Chłopców pojmali bądź odkupili od rodzin islamiści, którzy obiecali im lepszą przyszłość, a następnie poddali długotrwałemu i bezwzględnemu praniu mózgu. Zamierzali zmienić ich w zamachowców-samobójców lub ślepo posłusznych bojowników, gotowych poświęcić życie w starciach z siłami NATO w Afganistanie, albo też w coraz bardziej zaciekłych walkach z rządową pakistańską armią.
Jednym z przykładów może być historia siedmioletniego chłopca, porwanego, indoktrynowanego i szkolonego przez trzy lata, a następnie wysłanego do Afganistanu z misją zabicia policjanta. Na szczęście zakończyła się ona fiaskiem. Po powrocie do Pakistanu chłopca odnaleźli jego rodzice, którzy oburzeni jego wybrykami postanowili oddać go pod opiekę władz, licząc, że pomoże mu to wrócić do normalnego życia. Jedenastoletni obecnie chłopak miał ogromne szczęście. Urzędnicy służb bezpieczeństwa Pakistanu szacują, że setki, jeżeli nie tysiące dzieci zmuszonych przez talibów do udziału w terrorystycznych akcjach, poniosły śmierć.

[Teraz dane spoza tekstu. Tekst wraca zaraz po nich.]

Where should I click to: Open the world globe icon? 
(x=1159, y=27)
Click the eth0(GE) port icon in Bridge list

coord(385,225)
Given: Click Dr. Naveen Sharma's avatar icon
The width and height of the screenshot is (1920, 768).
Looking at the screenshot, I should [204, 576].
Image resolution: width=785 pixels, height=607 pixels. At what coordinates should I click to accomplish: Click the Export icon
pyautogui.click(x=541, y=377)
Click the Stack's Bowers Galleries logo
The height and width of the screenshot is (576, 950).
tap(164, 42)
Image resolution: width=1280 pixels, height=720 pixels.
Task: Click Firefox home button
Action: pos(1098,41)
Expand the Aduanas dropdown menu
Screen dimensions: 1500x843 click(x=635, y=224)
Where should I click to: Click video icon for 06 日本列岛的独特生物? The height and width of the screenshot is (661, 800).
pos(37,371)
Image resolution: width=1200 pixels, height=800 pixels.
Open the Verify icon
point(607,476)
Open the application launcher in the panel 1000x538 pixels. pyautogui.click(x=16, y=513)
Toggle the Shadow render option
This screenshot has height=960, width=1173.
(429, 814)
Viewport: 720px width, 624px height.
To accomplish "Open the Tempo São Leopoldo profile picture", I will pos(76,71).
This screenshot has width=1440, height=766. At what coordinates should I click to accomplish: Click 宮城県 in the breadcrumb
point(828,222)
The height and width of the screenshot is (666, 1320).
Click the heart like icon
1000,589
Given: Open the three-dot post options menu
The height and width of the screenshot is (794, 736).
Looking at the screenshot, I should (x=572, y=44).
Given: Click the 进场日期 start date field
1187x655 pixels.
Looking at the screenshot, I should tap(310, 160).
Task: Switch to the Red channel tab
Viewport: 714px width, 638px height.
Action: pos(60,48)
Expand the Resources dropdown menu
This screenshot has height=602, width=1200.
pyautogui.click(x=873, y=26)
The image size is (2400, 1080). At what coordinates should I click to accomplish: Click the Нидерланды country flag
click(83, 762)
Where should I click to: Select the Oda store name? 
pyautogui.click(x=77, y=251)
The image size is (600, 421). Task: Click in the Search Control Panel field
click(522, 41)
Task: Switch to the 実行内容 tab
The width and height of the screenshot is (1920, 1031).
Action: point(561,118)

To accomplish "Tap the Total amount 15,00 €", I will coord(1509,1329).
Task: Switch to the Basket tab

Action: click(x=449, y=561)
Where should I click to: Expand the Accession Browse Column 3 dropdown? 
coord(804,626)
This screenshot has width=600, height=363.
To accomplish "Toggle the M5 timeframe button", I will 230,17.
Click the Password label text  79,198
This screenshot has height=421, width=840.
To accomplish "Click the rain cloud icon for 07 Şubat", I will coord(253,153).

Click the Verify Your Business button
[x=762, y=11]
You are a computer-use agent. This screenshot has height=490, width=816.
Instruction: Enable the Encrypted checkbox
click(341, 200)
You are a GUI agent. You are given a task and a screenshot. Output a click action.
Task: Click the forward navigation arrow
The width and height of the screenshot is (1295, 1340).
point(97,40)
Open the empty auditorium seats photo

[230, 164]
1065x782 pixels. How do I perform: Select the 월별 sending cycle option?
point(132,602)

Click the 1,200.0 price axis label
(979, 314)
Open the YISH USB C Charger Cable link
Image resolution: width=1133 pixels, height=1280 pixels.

Pewien pakistański chłopiec został nagrany przez kamery monitoringu zaledwie na chwilę przed tym, jak wysadził się przed suficką świątynią w Lahore w 2010 roku, zabijając 45 osób i raniąc 175. Ocenia się, że w około dwustu atakach przeprowadzonych przez służących dla talibów nastoletnich zamachowców-samobójców zginęły ponad 4 tysiące ludzi.
Dlatego właśnie generał Parvez Kayani, naczelny dowódca wojsk Pakistanu, polecił stworzyć wyspecjalizowaną szkołę, resocjalizującą młodociane ofiary programu terrorystycznej indoktrynacji.
Szkoła Sabaoon (w języku paszto słowo to oznacza "pierwsze światło świtu") położona jest w przygranicznym mieście Makaland, gdzie w 1897 roku młody Winston Churchill brał udział w swej pierwszej wojskowej misji w szeregach brytyjskiej armii, i skąd sporadycznie pisał relacje publikowane przez "Daily Telegraph".
Sabaoon działa na podobnych zasadach, co zwykłe placówki z internatem – dzieci uczą się według programu obowiązującego także w innych okolicznych szkołach – ale zatrudnia także zespół wysoko wykwalifikowanych psychologów dziecięcych, którzy pracują z chłopcami i starają się uświadomić im ich błędy.
– Naszym głównym zadaniem jest odwrócenie skutków prania mózgu, jakiemu poddali ich talibowie – podkreśla kierujący szkołą pułkownik Mohammed Islam, który korzysta z dofinansowania od UNICEF oraz rządu pakistańskiego. – Próbujemy obalić mity i fałszywe przekonania wtłoczone im do głów przez terrorystów.
Nie jest to łatwe, tym bardziej, że Sabaoon musi liczyć się z ryzykiem ataku talibów, którzy poprzysięgli już zamordować każdą zaangażowaną w ten projekt osobę. Dokładna lokalizacja szkoły trzymana jest w sekrecie, a cały kompleks chronią stalowe barykady i drut kolczasty. W oknach, na dachu, stróżówce oraz wieżyczkach wartowniczych w każdym rogu czuwają snajperzy, bacznie obserwujący wszystkich odwiedzających placówkę gości.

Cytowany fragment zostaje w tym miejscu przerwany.